Flaring on an Ohio well pad in 2016. (Credit: Ted Auch, FracTracker Alliance)
A lack of health-protective regulations
It’s estimated that globally, more than 139 billion cubic meters, or about 4.6 percent of all natural gas production, is flared every year.
Following the fracking boom that started in the U.S. around 2006, the U.S. became responsible for the highest number of flares of any single country, burning an estimated 13.2 billion cubic feet of natural gas in 2018.
In a previous study, Johnston and her research team estimated that about 80 percent of U.S. flaring is occurring in the Texas and in North Dakota shale plays, where much of the country’s oil-extractive fracking occurs. In places like Pennsylvania, where fracking companies primarily extract natural gas, some flaring occurs, but it’s less common since most of the gas is captured and sold.

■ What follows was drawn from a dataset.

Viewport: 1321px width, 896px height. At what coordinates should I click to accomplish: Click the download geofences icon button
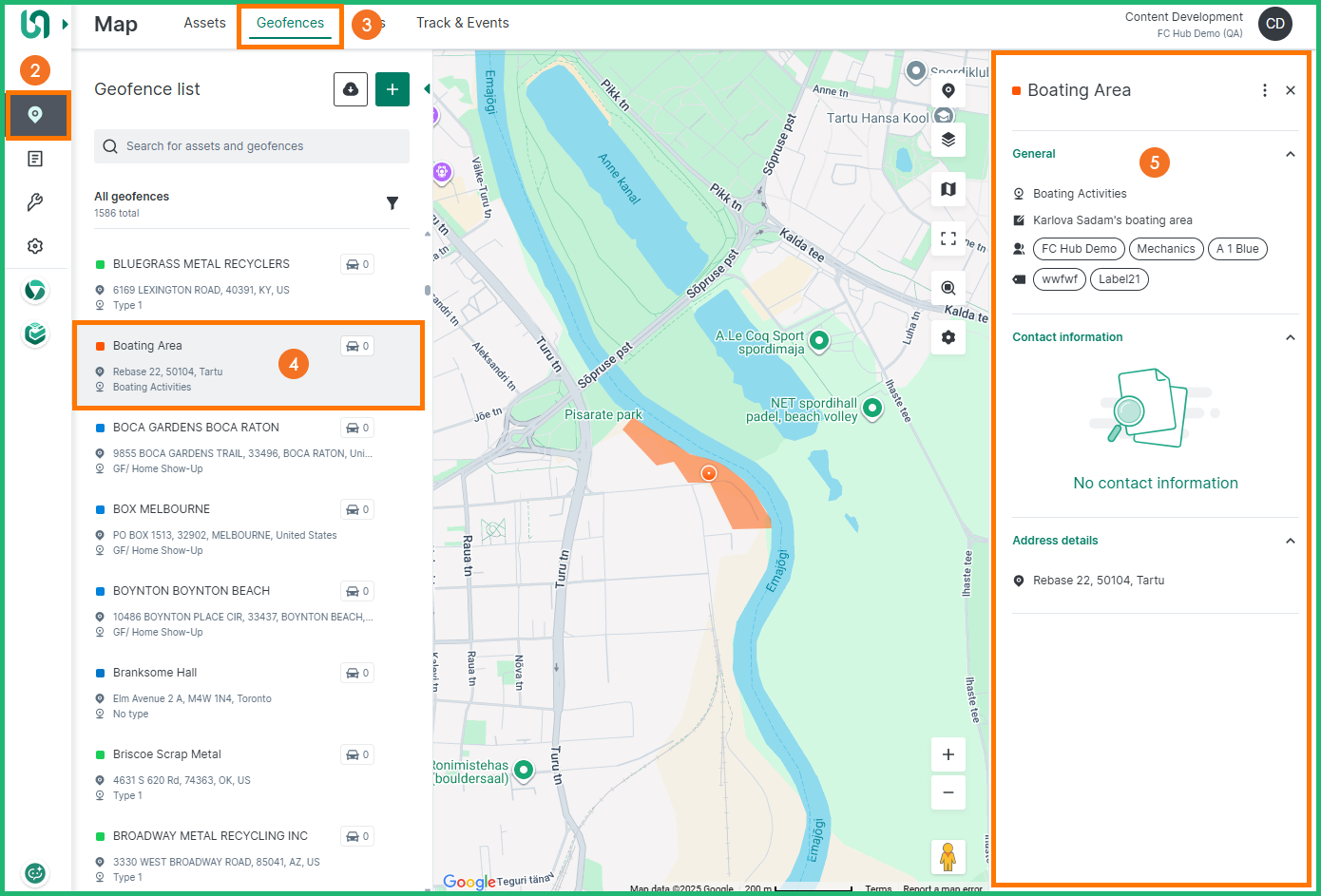click(351, 89)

Despite the high level of flaring that’s occurring in the U.S. and in Texas, there are few federal or state regulations on the practice, and most of the data on flares is sporadically self-reported by the industry.
“It would have been really difficult to do this assessment if we didn’t have satellite data and had to try to sort through the spotty state-level data that was available,” Johnston said. She pointed to the Energy Policy Act of 2005, which prompted deregulation of the oil and gas industry nationwide, as a likely cause for the lack of regulations and data on flaring. In the last four years, the Trump Administration has been working to further reduce the number of regulations on the industry.
If expectant parents notice flaring activity nearby, Johnston recommended reducing exposure to airborne pollutants as much as possible by staying indoors, keeping the windows closed to reduce the amount of outdoor air that gets into the house, and using an air filter to purify indoor air.
“Our study indicates that there are serious public health concerns associated with living near flaring,” Johnston said. “I believe that regulatory efforts to reduce and eliminate the amount of flaring that’s occurring would be beneficial to communities nearby.”